Data entries
__________
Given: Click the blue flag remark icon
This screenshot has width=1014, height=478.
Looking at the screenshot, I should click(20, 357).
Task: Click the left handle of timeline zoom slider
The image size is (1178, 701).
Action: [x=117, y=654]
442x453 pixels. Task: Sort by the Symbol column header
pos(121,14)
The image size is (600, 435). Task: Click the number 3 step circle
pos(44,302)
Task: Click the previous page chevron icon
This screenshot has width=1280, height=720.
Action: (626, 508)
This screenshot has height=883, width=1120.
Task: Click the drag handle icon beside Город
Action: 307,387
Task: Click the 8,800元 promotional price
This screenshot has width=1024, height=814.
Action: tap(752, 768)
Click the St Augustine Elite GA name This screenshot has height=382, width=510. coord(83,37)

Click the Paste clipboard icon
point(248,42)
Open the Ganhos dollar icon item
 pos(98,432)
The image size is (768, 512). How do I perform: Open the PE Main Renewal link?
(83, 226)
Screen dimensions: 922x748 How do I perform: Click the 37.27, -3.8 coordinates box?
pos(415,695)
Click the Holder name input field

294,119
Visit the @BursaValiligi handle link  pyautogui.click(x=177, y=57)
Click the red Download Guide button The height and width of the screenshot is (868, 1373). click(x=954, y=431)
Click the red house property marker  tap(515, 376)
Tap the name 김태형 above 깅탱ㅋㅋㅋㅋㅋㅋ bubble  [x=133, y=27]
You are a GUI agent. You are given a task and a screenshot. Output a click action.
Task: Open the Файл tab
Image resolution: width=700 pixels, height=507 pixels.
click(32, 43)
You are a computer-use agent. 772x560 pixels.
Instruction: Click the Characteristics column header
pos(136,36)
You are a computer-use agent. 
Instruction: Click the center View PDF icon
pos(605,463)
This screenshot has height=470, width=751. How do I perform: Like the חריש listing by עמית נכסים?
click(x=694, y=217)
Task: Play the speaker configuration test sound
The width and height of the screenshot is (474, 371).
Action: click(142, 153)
__________
◆ **WHAT IS EXPECTED**:
The data must be transcribed in full. Every word stays the same.

◆ **YOUR SOLUTION**:
Given: Click the blue flag remark icon
This screenshot has width=1014, height=478.
Looking at the screenshot, I should click(20, 357).
Task: Click the left handle of timeline zoom slider
The image size is (1178, 701).
Action: [x=117, y=654]
442x453 pixels. Task: Sort by the Symbol column header
pos(121,14)
The image size is (600, 435). Task: Click the number 3 step circle
pos(44,302)
Task: Click the previous page chevron icon
This screenshot has width=1280, height=720.
Action: (626, 508)
This screenshot has height=883, width=1120.
Task: Click the drag handle icon beside Город
Action: 307,387
Task: Click the 8,800元 promotional price
This screenshot has width=1024, height=814.
Action: tap(752, 768)
Click the St Augustine Elite GA name This screenshot has height=382, width=510. coord(83,37)

Click the Paste clipboard icon
point(248,42)
Open the Ganhos dollar icon item
 pos(98,432)
The image size is (768, 512). How do I perform: Open the PE Main Renewal link?
(83, 226)
Screen dimensions: 922x748 How do I perform: Click the 37.27, -3.8 coordinates box?
pos(415,695)
Click the Holder name input field

294,119
Visit the @BursaValiligi handle link  pyautogui.click(x=177, y=57)
Click the red Download Guide button The height and width of the screenshot is (868, 1373). click(x=954, y=431)
Click the red house property marker  tap(515, 376)
Tap the name 김태형 above 깅탱ㅋㅋㅋㅋㅋㅋ bubble  [x=133, y=27]
You are a GUI agent. You are given a task and a screenshot. Output a click action.
Task: Open the Файл tab
Image resolution: width=700 pixels, height=507 pixels.
click(32, 43)
You are a computer-use agent. 772x560 pixels.
Instruction: Click the Characteristics column header
pos(136,36)
You are a computer-use agent. 
Instruction: Click the center View PDF icon
pos(605,463)
This screenshot has height=470, width=751. How do I perform: Like the חריש listing by עמית נכסים?
click(x=694, y=217)
Task: Play the speaker configuration test sound
The width and height of the screenshot is (474, 371).
Action: click(142, 153)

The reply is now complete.